**Given exercise:**
Rewrite the entries from the line with "Viewport: 588px width, 313px" through the end of the entries, changing "zoom button" to "zoom control" and keeping everything else the same. Return only those lines, without the pictures.

(Entries on where targets appear)
********************
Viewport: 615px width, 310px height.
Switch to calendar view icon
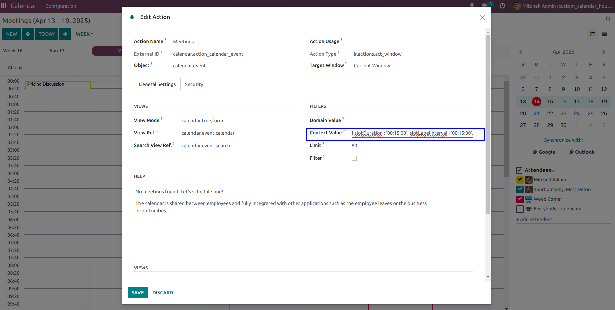pyautogui.click(x=593, y=34)
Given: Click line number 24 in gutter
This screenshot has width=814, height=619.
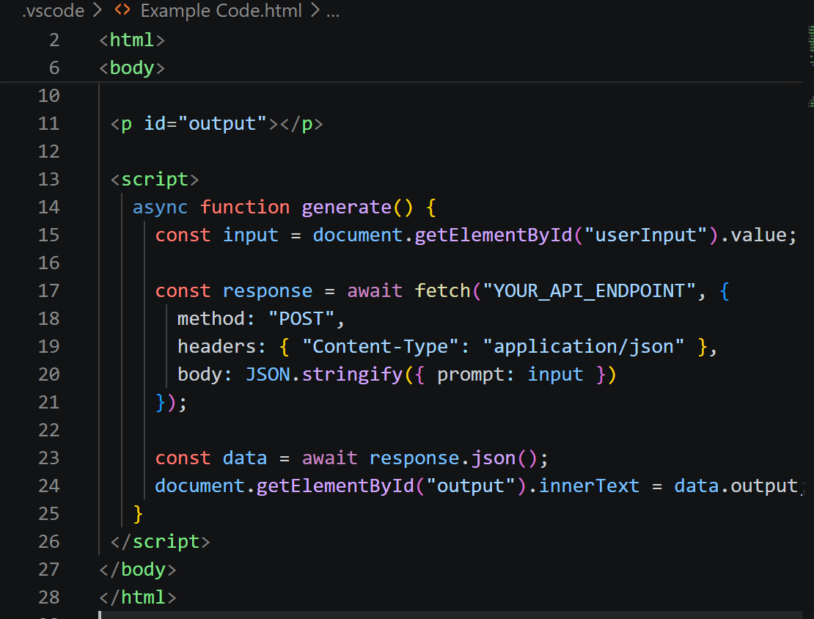Looking at the screenshot, I should [x=49, y=486].
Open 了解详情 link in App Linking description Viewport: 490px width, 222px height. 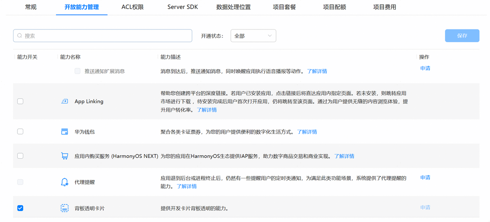tap(207, 110)
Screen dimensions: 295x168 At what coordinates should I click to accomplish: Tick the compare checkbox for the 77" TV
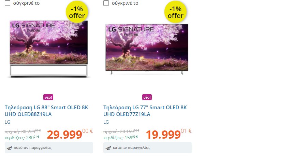pos(106,3)
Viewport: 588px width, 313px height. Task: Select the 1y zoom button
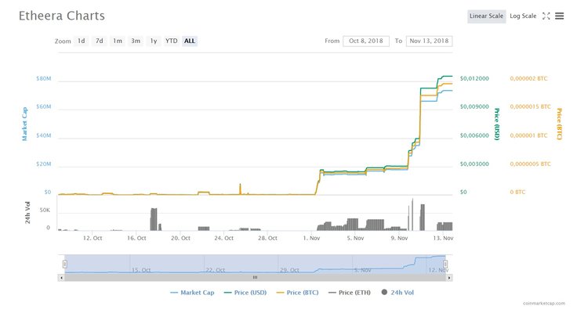tap(154, 41)
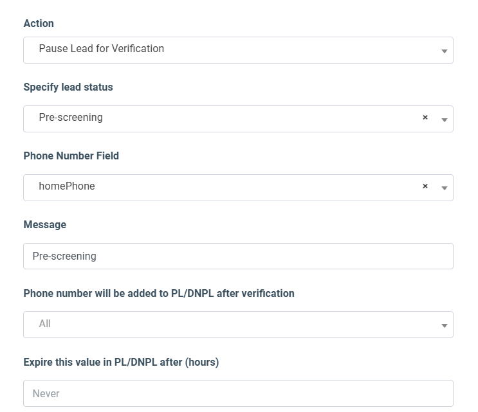
Task: Click the "Specify lead status" label
Action: (68, 87)
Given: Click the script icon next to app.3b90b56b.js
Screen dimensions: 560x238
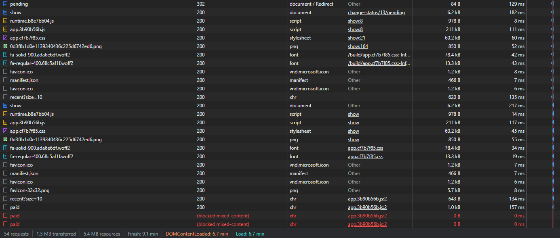Looking at the screenshot, I should pyautogui.click(x=6, y=29).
********************
**Written response:**
Viewport: 588px width, 313px height. Task: Select the 1y zoom control
tap(154, 41)
Task: Click the "Specify lead status" label
Action: (68, 87)
Given: Click the script icon next to app.3b90b56b.js
Screen dimensions: 560x238
Looking at the screenshot, I should pyautogui.click(x=6, y=29).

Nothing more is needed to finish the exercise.